— Problem to work on —
Lines from the one containing "You are a computer-use agent. 1400x854" through the end of the listing are what is wanted, given again exactly with both ends included and pictures left out.

[Provided records]

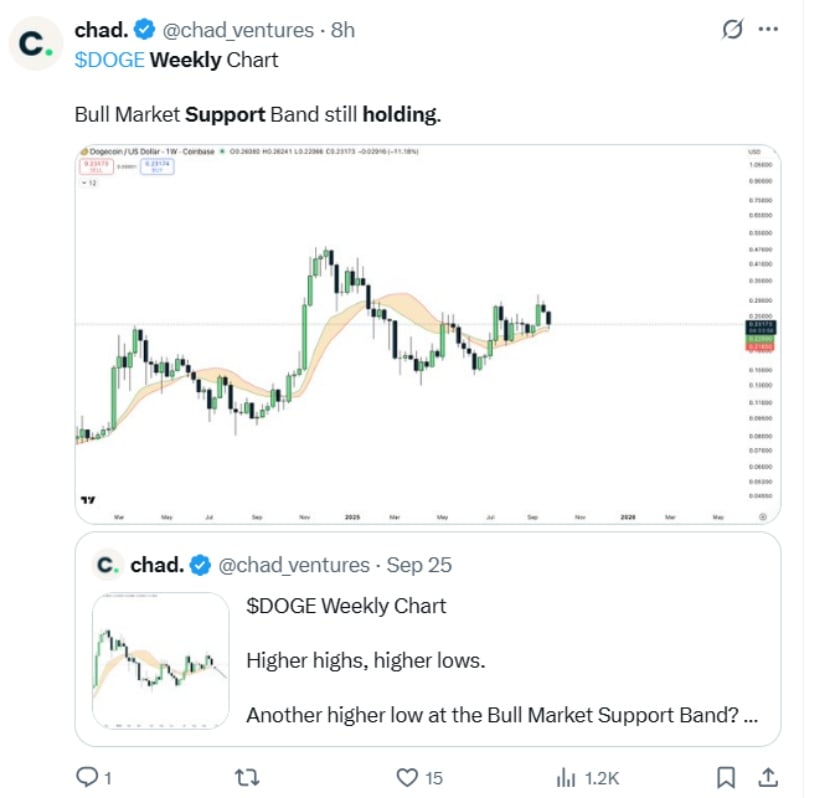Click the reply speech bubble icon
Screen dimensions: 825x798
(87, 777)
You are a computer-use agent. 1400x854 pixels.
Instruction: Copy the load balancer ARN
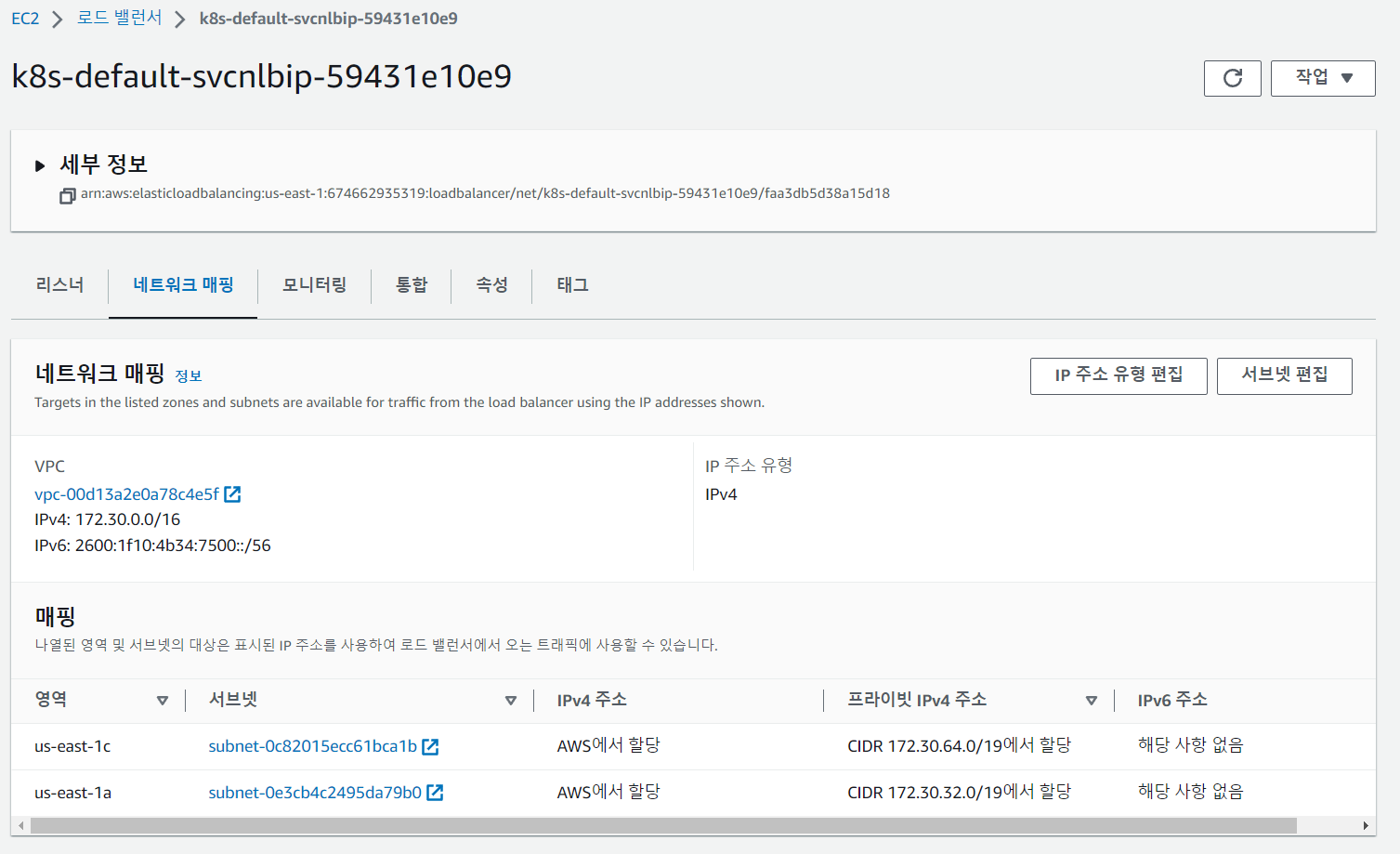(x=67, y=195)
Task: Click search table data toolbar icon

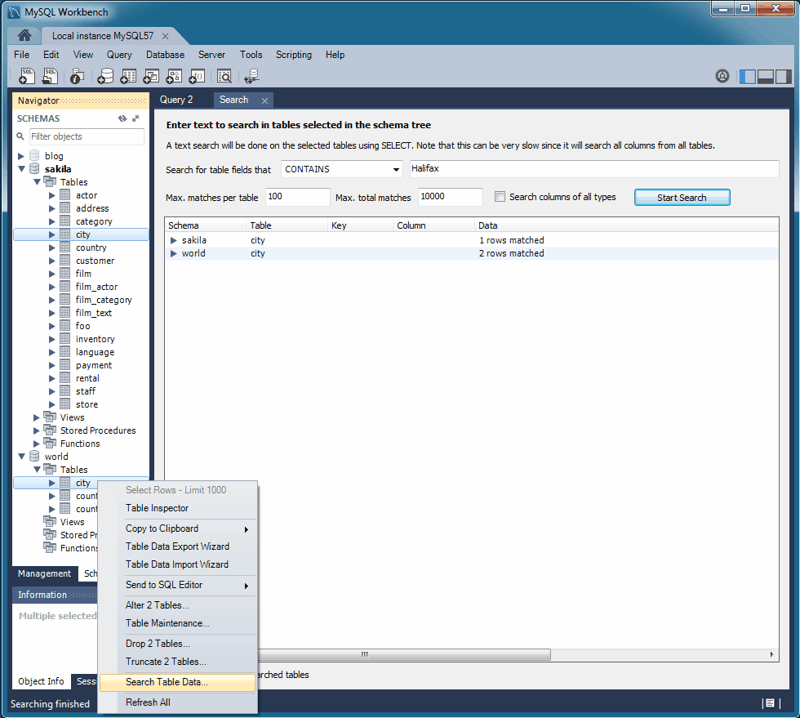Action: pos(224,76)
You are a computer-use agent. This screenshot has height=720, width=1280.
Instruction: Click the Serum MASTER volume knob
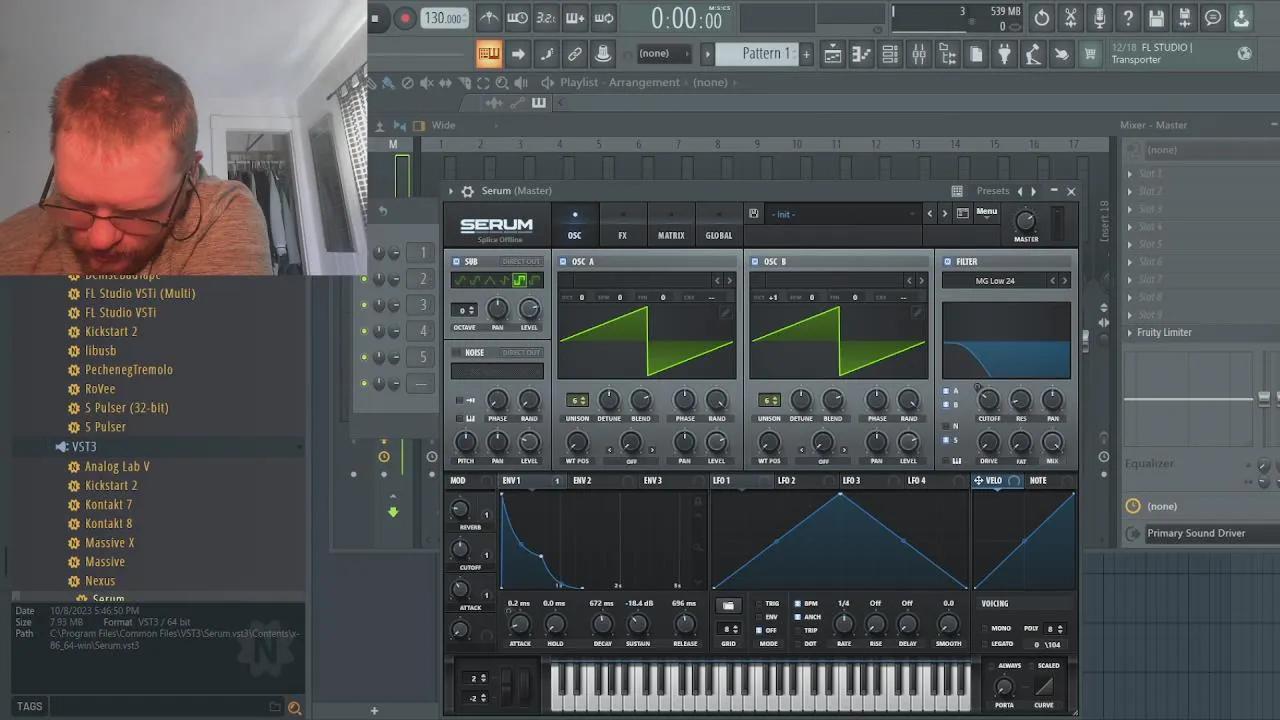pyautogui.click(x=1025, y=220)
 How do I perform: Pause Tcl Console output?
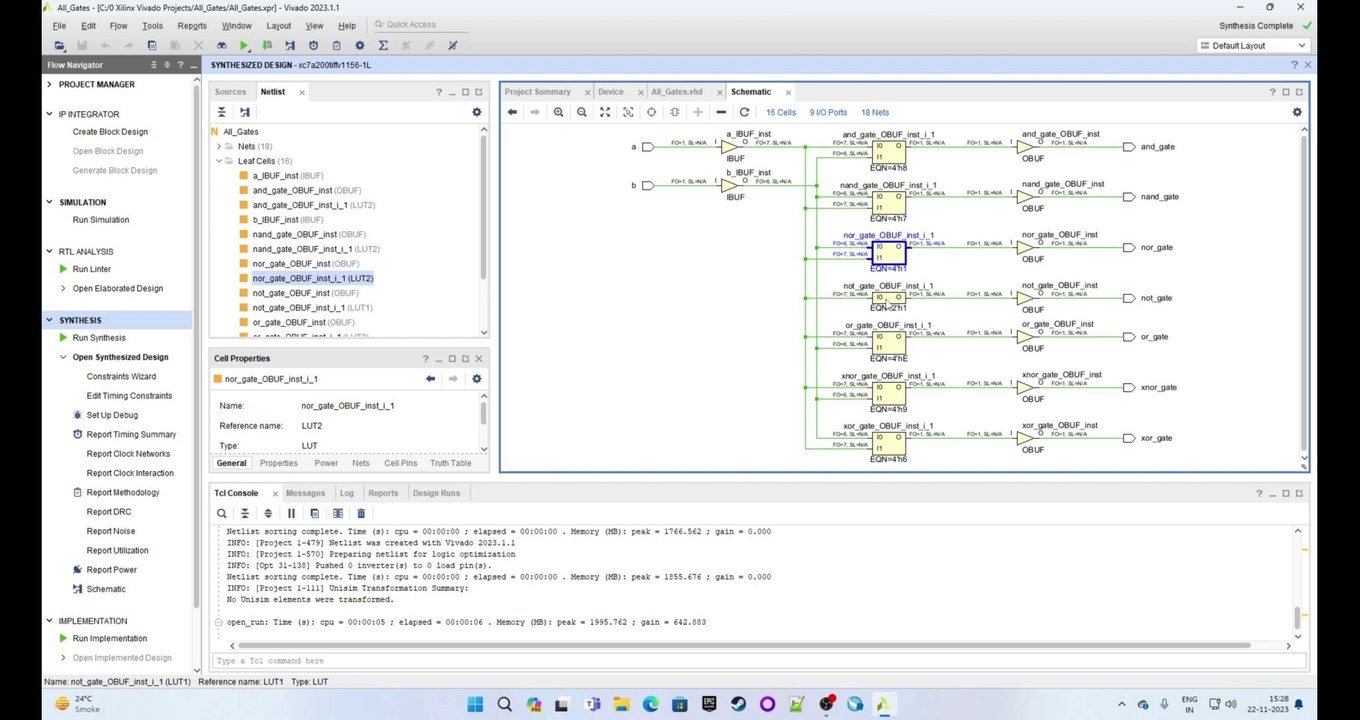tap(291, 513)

[/Provided records]

— Response box —
You are a computer-use agent. 1400x854 pixels.
Instruction: Copy the load balancer ARN
(x=67, y=195)
Task: Click search table data toolbar icon

Action: pos(224,76)
You are a computer-use agent. This screenshot has height=720, width=1280.
Instruction: Click the Serum MASTER volume knob
pyautogui.click(x=1025, y=220)
 How do I perform: Pause Tcl Console output?
tap(291, 513)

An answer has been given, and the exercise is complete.